## THE PROBLEM
Pick out every line below that contains the word "screenshot" and copy each one in full.

## ENTRIES SUPPLIED
+ + + + + + +
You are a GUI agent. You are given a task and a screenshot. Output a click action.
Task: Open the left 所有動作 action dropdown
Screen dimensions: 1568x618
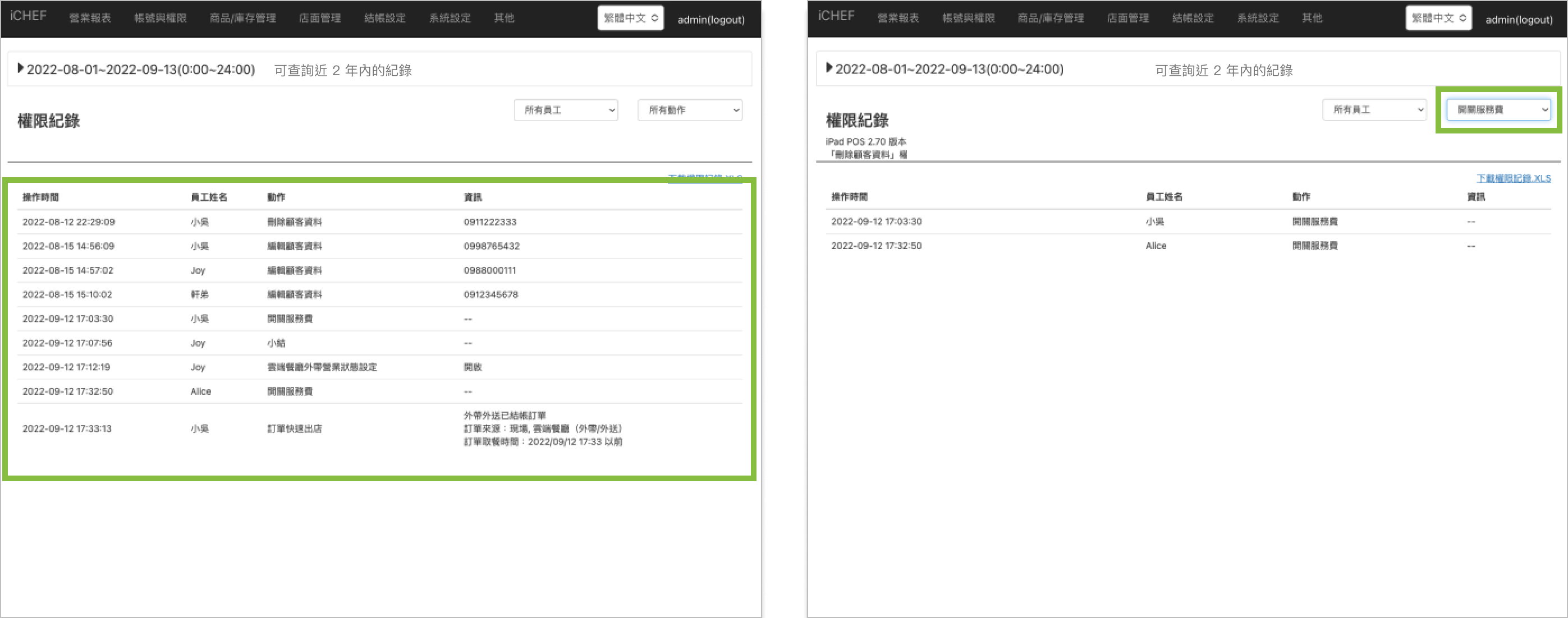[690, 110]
+ + + + + + +
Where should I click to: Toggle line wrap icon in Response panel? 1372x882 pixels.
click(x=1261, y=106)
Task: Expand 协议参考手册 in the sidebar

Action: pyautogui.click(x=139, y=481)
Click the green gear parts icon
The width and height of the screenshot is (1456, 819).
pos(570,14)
+ + + + + + +
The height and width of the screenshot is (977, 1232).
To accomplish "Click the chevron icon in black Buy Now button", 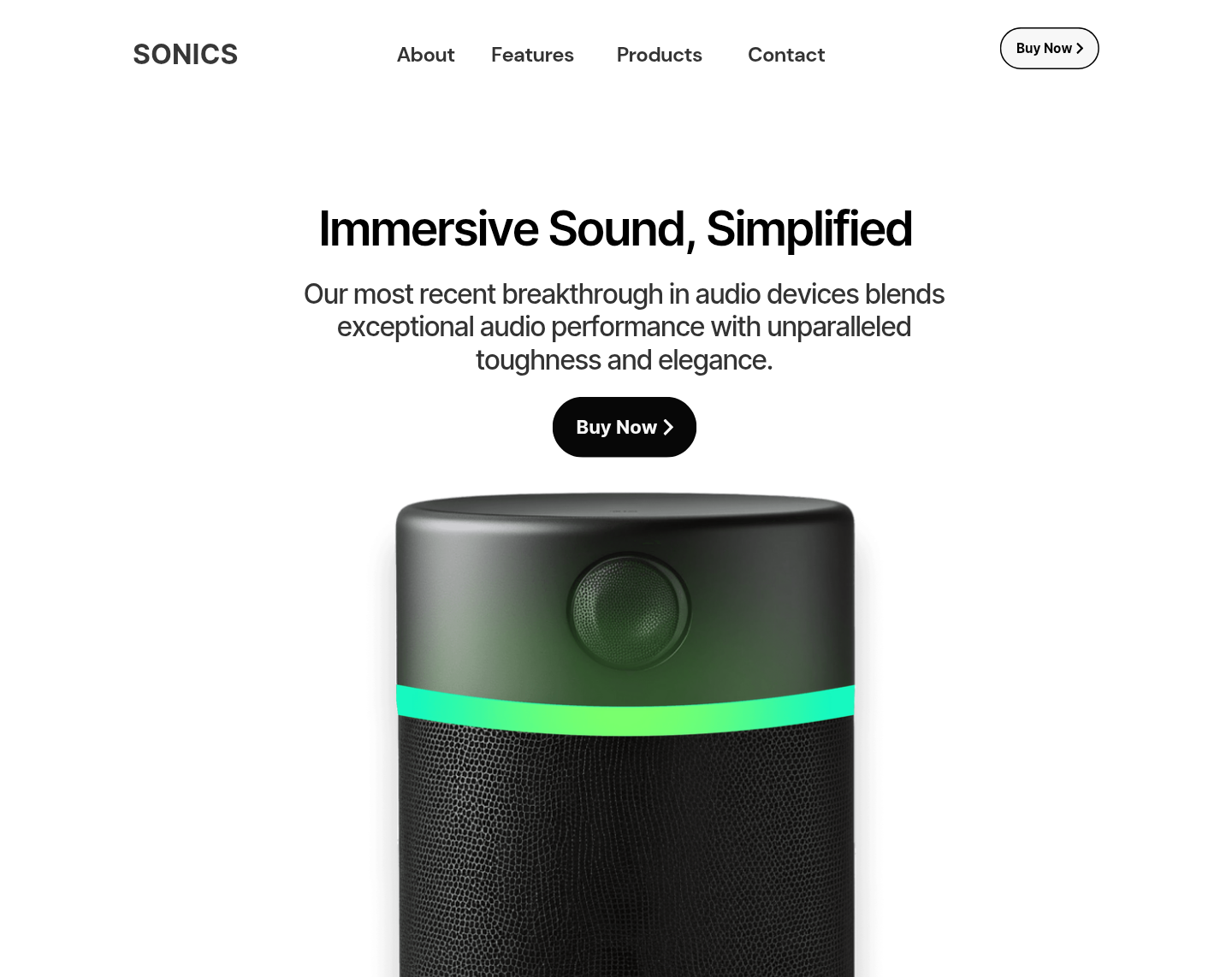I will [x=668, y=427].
+ + + + + + +
## WRITTEN RESPONSE
You are a GUI agent. You are given a task and a screenshot. Output a click action.
The width and height of the screenshot is (1456, 819).
The height and width of the screenshot is (977, 1232).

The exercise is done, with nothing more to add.